TRUMP'S VICTORY AND MIGRATION
by Kristy Siegfried, IRIN
Note: This story ran on the eve of Election Day, on IRIN news service. —CounterVortex
Immigration has dominated the US presidential campaign like never before. Donald Trump's oft-repeated promise that, if elected, he will build a "big, beautiful" wall at the US-Mexico border helped secure him the Republican nomination, and his rhetoric about illegal immigration appears to have struck a chord with many working-class Americans.
But how many of his election promises on immigration are implementable? And what threat does a Trump presidency pose to migrant and refugee rights in the US and beyond?
The Wall
Top of Trump’s 10-point plan "to put America first" is, on day one of his presidency, to begin work on "an impenetrable physical wall" that will run the entire 3,200-kilometre length of the US border with Mexico. Numerous commentators have pointed out the near impossibility of such a project. Fences and walls have already been erected along 1,126 kilometres of the border. The topography of much of the remainder is extremely rugged and includes large tracts of privately-owned land.
"A wall along the entire southwest border sounds like an attractive policy option to a lot of people, but on a practical level it would be nearly impossible to do," Faye Hipsman, a policy analyst with the Migration Policy Institute, a Washington DC-based independent think tank, told IRIN.
"Getting the money for it is another story too," she added. "It would cost tens of billions of dollars, and it's hard to imagine Congress approving that."
Trump insists that Mexico will pay for the wall, but Mexican President Enrique Peña Nieto has made it clear that will not happen.
The irony of Trump's insistence that America needs a wall is that ramped-up border enforcement over the past decade has already reduced illegal border crossings to an all-time low. A significant proportion of those still crossing the border illegally these days are not Mexicans but Central Americans fleeing gang violence and seeking asylum in the US. A wall would not remove their right to claim asylum, points out Allegra Love, a New Mexico-based immigration lawyer. They could simply go to an official point of entry and apply.
Deportations
There are an estimated 11.3 million undocumented migrants living in the United States. Trump has said that he will seek to deport them all, although he has softened his stance recently, saying that he would target up to 6.5 million for swift removal.
Donald Kerwin, executive director of the Center for Migration Studies, has noted that deporting 11 million people would require "the law enforcement tactics of a police state," in addition to costing up to $600 billion over 20 years to actually accomplish, according to one study. It would also reduce the US labor force by 6.4 percent at an enormous cost to the economy.
Deporting economic migrants who have just crossed the border from Mexico is relatively straightforward, but most undocumented migrants in the US entered the country legally and then overstayed their visas. Others are waiting for asylum claims to be heard. Backlogged immigration courts mean that deporting someone can take several years.

- [Prompt] Reproduce the passage of the article on Trump's immigration promises from "But how many" to "of privately-owned land.".

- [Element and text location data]
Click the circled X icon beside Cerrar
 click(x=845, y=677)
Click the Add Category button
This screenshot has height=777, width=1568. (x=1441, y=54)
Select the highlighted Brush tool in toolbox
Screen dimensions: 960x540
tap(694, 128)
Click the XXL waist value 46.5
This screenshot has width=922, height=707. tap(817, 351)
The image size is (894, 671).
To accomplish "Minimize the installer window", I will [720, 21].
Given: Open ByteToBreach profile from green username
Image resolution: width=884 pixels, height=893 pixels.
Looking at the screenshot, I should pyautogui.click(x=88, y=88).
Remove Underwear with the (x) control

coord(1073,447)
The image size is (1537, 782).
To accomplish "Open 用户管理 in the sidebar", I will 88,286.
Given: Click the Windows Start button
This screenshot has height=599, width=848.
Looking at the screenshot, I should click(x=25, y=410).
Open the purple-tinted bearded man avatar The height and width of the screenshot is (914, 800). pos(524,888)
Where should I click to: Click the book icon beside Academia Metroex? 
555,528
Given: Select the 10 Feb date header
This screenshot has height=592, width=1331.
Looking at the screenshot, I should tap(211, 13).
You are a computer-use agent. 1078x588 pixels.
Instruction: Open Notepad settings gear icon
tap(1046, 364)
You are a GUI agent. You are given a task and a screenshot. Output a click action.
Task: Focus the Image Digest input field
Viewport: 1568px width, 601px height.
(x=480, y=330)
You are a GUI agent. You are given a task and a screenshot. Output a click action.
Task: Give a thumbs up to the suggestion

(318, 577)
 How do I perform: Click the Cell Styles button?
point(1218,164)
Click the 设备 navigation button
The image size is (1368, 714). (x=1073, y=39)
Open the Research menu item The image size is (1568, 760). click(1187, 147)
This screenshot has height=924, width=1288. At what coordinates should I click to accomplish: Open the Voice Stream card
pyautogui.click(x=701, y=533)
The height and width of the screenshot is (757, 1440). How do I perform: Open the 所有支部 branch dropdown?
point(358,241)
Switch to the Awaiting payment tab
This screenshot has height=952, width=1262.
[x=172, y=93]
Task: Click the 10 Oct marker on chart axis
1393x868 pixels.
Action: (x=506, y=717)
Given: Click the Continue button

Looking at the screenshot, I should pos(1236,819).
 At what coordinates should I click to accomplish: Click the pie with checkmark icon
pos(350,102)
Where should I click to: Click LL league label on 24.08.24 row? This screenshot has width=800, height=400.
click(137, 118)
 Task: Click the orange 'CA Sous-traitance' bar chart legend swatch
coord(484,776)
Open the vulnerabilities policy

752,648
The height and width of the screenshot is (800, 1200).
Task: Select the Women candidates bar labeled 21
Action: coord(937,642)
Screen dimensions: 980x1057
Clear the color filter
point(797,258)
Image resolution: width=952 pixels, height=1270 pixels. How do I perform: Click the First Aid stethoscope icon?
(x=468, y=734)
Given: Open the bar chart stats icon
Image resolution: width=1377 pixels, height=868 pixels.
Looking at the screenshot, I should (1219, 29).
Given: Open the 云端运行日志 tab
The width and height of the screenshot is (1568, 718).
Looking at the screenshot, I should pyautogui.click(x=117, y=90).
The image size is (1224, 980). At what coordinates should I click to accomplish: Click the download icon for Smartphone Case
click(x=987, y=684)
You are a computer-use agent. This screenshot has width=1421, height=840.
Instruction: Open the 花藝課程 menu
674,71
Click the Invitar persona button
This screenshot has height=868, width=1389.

- [Answer to the exercise]
But how many of his election promises on immigration are implementable? And what threat does a Trump presidency pose to migrant and refugee rights in the US and beyond?
The Wall
Top of Trump’s 10-point plan "to put America first" is, on day one of his presidency, to begin work on "an impenetrable physical wall" that will run the entire 3,200-kilometre length of the US border with Mexico. Numerous commentators have pointed out the near impossibility of such a project. Fences and walls have already been erected along 1,126 kilometres of the border. The topography of much of the remainder is extremely rugged and includes large tracts of privately-owned land.